Concentration does not necessarily signify “poor future returns” for those handful of stocks, but “it can magnify portfolio distress in market downturns,” Commonfund analyst Haider Hassan wrote in a market commentary on this trend.

“Stock market volatility can be especially elevated given the crowding in the top 10 S&P 500 companies if there is a shift in the momentum powering them,” Hassan wrote. “This is precisely why a portfolio built with prudent diversification across asset classes, sectors and geographies can be better protected in downside scenarios as effects from price movements in the largest individual companies are less magnified.”

Due to concentration risk, nearly 40% of North American institutional investors say they are increasing their allocations to actively managed strategies, according to a recent Schroders survey.

“As uncertainty becomes a more permanent feature of markets, investors are not standing still,” the Schroders’ report stated. “They are prioritizing diversification, resilience and active decisionmaking to help capture opportunities and manage the risks created by more concentrated markets.”

Of more than 1,000 respondents globally, comprised of institutional investors and what the firm described as gatekeeper wealth managers, 287 were from North America, according to the Schroders report.

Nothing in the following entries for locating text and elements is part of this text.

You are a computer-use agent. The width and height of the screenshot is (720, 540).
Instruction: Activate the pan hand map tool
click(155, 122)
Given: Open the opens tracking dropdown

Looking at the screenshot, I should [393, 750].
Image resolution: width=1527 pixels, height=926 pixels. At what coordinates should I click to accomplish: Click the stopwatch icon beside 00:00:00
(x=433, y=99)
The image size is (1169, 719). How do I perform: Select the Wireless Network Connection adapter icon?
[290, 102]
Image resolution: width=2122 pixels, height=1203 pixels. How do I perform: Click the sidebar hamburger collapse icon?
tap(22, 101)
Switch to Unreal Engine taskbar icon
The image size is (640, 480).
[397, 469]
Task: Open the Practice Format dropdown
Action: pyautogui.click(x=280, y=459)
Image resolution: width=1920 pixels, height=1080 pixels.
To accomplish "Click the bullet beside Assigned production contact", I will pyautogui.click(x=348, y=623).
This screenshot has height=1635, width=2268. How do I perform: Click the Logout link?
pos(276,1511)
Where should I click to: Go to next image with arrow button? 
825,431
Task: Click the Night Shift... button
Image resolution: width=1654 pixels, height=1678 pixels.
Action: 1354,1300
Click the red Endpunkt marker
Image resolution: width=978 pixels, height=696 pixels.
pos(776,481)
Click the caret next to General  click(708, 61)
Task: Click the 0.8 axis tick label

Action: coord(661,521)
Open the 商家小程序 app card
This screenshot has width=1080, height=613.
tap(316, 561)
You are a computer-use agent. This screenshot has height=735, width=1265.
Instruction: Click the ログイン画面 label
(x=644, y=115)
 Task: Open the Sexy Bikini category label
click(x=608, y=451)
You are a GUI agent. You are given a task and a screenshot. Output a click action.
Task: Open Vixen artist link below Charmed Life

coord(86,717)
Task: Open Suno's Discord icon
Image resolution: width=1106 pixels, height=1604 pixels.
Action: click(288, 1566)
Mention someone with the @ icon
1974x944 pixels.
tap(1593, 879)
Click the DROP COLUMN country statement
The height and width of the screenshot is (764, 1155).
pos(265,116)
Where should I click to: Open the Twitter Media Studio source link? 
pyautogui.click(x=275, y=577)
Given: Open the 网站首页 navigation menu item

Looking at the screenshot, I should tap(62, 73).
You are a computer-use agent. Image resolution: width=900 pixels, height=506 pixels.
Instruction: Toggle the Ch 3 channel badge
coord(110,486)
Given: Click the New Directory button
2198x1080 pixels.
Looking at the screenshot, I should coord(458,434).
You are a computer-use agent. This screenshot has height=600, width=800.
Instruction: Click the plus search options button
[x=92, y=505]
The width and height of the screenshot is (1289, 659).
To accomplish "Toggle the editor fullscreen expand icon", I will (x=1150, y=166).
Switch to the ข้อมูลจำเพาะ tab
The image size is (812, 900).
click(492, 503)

“This year’s findings highlight the breadth of challenges institutional investors are navigating today, from geopolitical uncertainty and evolving trade dynamics to AI-driven disruption and heightened market concentration,” Tom Darnowski, Schroders’ CEO of the Americas, said in a statement. “What’s striking is that investors aren’t responding by abandoning growth. Instead, they’re looking for ways to balance growth ambitions with greater diversification, income generation and portfolio resilience.”